• [Problem]
Please write out all of the data below exactly, without including the pictures.
─── Exercise materials
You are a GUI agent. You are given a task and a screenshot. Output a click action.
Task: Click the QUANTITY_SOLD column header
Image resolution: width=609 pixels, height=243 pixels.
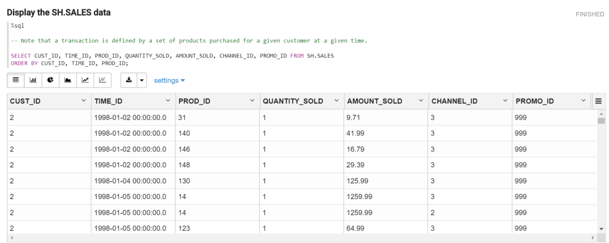point(292,101)
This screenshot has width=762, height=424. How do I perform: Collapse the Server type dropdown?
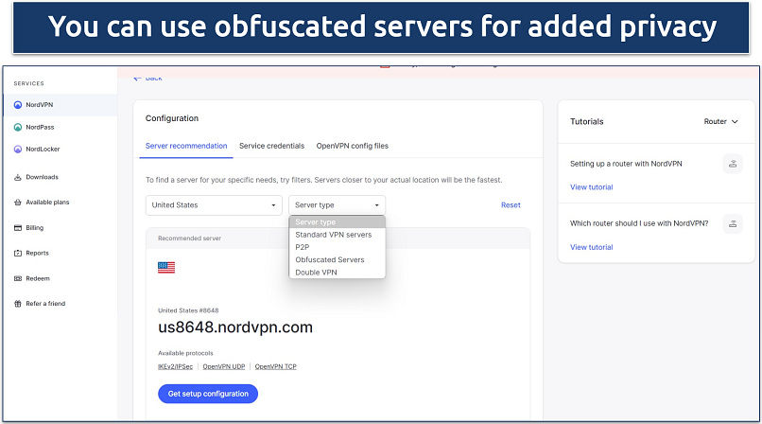337,205
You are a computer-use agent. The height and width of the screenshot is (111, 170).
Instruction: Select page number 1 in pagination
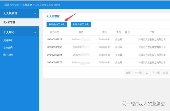pos(147,73)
──────
• [Final answer]
You are a GUI agent. You are given a task and a screenshot. Output a click action.
Task: Click the QUANTITY_SOLD column header
Image resolution: width=609 pixels, height=243 pixels.
point(292,101)
This screenshot has width=762, height=424. How do I perform: Collapse the Server type dropdown?
337,205
You are a computer-use agent. The height and width of the screenshot is (111, 170).
Instruction: Select page number 1 in pagination
pos(147,73)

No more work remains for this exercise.